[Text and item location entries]
§ §

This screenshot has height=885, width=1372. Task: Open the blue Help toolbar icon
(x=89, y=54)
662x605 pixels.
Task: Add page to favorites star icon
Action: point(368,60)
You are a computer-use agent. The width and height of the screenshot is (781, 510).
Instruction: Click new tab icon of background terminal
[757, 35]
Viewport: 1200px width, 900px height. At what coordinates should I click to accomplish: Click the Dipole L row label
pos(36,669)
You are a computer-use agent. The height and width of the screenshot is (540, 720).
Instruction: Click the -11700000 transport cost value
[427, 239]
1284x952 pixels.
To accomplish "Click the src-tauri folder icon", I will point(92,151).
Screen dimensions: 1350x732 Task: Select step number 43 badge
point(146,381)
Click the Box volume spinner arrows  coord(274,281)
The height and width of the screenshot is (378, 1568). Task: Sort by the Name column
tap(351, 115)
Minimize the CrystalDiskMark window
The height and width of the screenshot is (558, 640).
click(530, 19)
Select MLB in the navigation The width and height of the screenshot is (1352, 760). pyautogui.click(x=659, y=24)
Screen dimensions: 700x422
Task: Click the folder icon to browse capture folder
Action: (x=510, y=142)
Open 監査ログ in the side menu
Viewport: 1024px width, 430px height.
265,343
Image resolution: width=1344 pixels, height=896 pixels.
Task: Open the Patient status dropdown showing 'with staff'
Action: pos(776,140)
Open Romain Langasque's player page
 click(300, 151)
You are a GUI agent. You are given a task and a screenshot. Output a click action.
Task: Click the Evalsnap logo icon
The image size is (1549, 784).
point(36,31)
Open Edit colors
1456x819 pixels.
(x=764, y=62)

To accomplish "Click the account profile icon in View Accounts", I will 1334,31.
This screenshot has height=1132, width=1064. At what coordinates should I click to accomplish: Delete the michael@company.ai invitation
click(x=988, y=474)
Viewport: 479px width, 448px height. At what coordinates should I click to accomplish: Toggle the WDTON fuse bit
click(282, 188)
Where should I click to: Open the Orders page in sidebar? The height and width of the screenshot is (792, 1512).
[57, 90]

§ §

**GIVEN REQUEST:** Rewrite the entries from the line containing "You are a GUI" through the line containing "click(x=988, y=474)", inclusive, swapping "invitation" for "invite" and leaving everything else unchanged.

**OUTPUT OF THE EXERCISE:**
You are a GUI agent. You are given a task and a screenshot. Output a click action.
Task: Click the Evalsnap logo icon
The image size is (1549, 784).
point(36,31)
Open Edit colors
1456x819 pixels.
(x=764, y=62)

To accomplish "Click the account profile icon in View Accounts", I will 1334,31.
This screenshot has height=1132, width=1064. At what coordinates should I click to accomplish: Delete the michael@company.ai invite
click(x=988, y=474)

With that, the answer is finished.